Problem requirements: Where a line below has the string "computer" in it, include it in the count, and give that count alone.

Task data:
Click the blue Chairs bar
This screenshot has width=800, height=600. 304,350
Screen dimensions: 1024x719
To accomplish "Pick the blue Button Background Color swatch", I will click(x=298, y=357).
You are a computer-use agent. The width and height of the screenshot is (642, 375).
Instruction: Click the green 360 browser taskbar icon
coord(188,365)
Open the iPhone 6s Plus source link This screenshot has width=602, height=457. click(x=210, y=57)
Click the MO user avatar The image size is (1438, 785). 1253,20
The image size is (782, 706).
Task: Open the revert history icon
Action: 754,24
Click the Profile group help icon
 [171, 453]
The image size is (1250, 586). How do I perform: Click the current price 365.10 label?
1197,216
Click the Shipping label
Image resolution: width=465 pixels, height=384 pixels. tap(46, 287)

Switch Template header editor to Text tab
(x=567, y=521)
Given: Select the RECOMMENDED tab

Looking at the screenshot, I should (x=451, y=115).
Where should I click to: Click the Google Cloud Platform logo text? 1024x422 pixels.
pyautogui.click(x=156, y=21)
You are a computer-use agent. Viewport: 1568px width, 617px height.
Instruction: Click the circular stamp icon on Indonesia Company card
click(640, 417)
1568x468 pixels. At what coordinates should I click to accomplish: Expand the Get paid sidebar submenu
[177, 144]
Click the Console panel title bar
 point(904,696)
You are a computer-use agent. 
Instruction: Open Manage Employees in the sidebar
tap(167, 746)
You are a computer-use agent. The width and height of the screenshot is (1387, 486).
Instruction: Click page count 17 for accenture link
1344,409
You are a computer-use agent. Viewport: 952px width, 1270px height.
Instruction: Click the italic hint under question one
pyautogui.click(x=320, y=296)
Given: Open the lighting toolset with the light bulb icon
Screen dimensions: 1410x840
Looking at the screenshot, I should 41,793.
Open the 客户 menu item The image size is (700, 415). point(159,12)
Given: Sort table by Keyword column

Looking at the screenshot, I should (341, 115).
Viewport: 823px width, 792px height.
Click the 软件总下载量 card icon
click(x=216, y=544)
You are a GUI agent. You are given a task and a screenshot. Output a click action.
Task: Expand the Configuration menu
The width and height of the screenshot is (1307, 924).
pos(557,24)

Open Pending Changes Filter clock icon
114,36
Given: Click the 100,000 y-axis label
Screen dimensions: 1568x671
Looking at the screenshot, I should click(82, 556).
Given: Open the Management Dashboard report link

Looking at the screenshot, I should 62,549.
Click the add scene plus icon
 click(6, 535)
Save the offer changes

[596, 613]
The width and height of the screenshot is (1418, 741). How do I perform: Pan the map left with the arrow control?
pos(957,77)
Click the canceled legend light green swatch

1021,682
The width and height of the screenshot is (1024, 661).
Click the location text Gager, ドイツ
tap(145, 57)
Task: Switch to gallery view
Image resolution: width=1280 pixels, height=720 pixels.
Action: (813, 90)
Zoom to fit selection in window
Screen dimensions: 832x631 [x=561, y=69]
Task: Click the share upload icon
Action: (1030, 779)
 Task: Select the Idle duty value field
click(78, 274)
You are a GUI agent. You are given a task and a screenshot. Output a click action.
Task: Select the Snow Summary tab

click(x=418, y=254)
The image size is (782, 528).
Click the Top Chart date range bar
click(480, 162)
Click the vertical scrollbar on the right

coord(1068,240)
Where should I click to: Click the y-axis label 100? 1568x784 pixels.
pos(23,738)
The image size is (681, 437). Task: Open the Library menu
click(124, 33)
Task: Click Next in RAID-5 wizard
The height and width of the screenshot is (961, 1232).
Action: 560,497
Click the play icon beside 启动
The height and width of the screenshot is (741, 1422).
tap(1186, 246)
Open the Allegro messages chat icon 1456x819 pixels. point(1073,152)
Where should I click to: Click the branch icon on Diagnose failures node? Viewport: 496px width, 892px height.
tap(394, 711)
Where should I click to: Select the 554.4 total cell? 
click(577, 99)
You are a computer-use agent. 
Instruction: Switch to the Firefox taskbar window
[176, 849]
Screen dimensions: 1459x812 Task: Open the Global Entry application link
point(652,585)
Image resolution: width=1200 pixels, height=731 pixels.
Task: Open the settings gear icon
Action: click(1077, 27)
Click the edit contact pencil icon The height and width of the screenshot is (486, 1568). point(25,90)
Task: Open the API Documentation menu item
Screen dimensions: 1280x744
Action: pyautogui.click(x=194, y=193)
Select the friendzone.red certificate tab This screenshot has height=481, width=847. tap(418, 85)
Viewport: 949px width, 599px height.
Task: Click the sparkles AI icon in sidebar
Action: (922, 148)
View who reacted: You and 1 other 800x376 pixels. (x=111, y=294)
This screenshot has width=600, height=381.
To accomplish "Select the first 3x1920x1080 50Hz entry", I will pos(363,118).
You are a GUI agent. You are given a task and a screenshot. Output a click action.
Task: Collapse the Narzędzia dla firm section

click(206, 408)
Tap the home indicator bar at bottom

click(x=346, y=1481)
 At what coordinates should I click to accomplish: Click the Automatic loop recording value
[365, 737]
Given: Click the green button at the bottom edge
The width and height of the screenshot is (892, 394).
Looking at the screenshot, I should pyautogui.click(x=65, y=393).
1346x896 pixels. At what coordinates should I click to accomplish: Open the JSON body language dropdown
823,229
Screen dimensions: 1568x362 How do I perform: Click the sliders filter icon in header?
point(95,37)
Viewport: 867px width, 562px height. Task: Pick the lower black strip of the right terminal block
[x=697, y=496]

Output of the task: 6